Sec. 38a-474. Rate increases: Procedure. Age, gender, previous claim or medical history rating prohibited. Exceptions. (a) On and after October 1, 1990, any insurance company, fraternal benefit society, hospital service corporation or medical service
corporation, and on and after January 1, 1994, any health care center or other entity which
delivers, issues for delivery, continues or renews in this state any Medicare supplement
policy or certificate, as defined in sections 38a-495, 38a-495a and 38a-522, seeking to
change its rates shall file a request for such change with the Insurance Department
at least sixty days prior to the proposed effective date of such change. The Insurance
Department shall review the request and, with respect to requests for an increase in rates,
shall hold a public hearing on such increase. The Insurance Commissioner shall approve
or deny the request not later than forty-five days after its receipt. The Insurance Commissioner shall adopt regulations, in accordance with chapter 54, to set requirements for
the submission of data pertaining to a request to change rates and to define the policies
utilized in making a decision on such change in rates.
(b) No insurance company, fraternal benefit society, hospital service corporation,
medical service corporation, health care center or other entity which delivers or issues for
delivery in this state any Medicare supplement policies or certificates shall incorporate in
its rates or determinations to grant coverage for Medicare supplement insurance policies
or certificates any factors or values based on the age, gender, previous claims history
or the medical condition of the person covered by such policy or certificate, except for
plans "H" to "J", inclusive, as provided in section 38a-495b.
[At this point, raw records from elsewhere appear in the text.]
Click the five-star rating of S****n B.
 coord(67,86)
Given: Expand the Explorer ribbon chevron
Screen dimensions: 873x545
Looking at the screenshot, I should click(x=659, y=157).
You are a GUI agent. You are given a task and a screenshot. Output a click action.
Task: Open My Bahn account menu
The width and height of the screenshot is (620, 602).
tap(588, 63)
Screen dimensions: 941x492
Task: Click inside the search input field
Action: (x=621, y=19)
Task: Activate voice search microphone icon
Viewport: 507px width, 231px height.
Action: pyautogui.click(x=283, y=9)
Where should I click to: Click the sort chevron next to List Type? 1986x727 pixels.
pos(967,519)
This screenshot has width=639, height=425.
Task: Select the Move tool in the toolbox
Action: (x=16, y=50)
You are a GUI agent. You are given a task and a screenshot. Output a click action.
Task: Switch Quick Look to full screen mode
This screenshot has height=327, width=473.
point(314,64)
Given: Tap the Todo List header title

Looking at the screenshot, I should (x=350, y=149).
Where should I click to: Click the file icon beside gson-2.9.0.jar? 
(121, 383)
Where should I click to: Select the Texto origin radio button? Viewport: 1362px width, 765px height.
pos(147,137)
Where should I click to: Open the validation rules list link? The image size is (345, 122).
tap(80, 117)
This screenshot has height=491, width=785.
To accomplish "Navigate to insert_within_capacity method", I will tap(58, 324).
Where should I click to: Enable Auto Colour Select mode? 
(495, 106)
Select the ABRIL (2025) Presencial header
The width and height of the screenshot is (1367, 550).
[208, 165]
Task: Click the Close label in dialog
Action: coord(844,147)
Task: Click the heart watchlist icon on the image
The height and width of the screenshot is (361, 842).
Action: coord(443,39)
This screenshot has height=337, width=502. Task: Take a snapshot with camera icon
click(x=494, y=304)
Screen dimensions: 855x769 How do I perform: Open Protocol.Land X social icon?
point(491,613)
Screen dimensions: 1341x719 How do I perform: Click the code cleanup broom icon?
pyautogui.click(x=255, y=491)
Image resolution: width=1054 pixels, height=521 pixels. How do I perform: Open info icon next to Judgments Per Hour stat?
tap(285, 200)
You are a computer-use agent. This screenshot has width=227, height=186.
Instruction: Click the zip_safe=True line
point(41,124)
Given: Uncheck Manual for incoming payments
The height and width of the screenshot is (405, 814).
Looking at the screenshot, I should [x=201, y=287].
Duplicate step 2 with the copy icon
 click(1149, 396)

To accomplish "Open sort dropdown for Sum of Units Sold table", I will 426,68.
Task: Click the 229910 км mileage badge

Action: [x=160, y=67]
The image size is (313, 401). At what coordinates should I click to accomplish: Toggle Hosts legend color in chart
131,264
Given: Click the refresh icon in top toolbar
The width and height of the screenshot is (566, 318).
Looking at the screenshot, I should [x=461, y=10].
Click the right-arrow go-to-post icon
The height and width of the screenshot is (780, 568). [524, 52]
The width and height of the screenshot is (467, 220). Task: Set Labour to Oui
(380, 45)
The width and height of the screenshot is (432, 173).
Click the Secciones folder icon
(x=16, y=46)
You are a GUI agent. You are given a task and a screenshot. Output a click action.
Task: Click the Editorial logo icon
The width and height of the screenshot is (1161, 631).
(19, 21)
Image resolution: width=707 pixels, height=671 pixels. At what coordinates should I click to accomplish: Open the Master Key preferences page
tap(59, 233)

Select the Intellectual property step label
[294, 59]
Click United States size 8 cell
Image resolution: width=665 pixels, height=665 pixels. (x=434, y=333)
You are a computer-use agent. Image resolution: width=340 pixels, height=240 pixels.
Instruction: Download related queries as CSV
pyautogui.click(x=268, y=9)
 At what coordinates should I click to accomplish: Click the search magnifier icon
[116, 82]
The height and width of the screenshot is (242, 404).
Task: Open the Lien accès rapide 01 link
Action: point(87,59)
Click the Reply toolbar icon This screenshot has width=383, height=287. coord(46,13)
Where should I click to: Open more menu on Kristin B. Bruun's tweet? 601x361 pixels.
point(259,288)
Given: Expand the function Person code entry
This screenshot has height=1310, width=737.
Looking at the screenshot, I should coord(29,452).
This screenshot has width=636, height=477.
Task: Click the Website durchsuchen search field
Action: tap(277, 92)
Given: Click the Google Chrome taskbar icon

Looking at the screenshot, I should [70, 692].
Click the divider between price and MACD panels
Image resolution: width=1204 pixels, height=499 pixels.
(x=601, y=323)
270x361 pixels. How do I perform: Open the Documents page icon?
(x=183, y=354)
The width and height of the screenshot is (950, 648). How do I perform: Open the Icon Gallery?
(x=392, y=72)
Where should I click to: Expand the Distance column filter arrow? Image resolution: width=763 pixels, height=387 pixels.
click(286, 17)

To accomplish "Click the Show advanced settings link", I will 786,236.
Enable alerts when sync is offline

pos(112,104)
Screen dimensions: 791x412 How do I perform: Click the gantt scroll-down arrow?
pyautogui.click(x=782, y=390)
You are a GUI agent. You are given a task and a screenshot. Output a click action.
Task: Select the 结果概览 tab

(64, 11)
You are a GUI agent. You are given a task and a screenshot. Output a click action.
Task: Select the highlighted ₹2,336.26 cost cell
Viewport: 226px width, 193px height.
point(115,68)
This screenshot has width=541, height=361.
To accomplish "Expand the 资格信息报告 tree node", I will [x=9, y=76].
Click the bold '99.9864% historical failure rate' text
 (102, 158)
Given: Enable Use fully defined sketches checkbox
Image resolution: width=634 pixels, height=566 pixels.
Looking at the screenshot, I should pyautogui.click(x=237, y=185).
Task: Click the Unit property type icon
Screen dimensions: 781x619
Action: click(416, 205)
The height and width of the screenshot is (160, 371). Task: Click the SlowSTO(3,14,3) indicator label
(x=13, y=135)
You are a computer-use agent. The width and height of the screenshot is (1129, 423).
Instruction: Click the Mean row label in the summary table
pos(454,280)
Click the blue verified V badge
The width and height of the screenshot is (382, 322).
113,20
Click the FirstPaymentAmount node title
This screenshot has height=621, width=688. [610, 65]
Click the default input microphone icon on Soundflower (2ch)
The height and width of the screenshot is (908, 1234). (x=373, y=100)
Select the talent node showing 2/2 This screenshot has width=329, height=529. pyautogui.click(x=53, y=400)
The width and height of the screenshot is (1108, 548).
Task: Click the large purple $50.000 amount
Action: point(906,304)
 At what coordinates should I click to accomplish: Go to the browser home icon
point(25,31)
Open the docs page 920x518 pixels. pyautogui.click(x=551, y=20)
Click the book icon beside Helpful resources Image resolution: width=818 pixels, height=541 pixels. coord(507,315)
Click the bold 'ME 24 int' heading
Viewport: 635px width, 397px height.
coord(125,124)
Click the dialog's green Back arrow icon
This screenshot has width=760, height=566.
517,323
In plans "H" to "J", inclusive, previous claims history and the medical condition of the applicant may be used in
determinations to grant coverage under Medicare supplement policies and certificates
issued prior to January 1, 2006.
(P.A. 90-81; P.A. 91-406, S. 10, 29; P.A. 93-390, S. 4, 8; P.A. 94-39, S. 4; P.A. 05-20, S. 2.)
History: P.A. 91-406 corrected an internal reference; P.A. 93-390 added references to "health care centers" and "any
other entity" for statutory consistency and added Subsec. (b) prohibiting the incorporation of factors for age, gender and
previous claim or medical condition history, into insurer's rate schedule, effective January 1, 1994; P.A. 94-39 substituted
"change" for the references to "increase" and added a provision in Subsec. (a) that with respect to requests for an increase
in rates a public hearing must be held by the insurance department; P.A. 05-20 made technical changes and amended
Subsec. (b) to reference "determinations to grant coverage" and plans "H" to "J", inclusive, "issued prior to January 1,
2006" re use of claims history and medical condition, effective July 1, 2005.
See Sec. 38a-481 re Medicare supplement policy rates.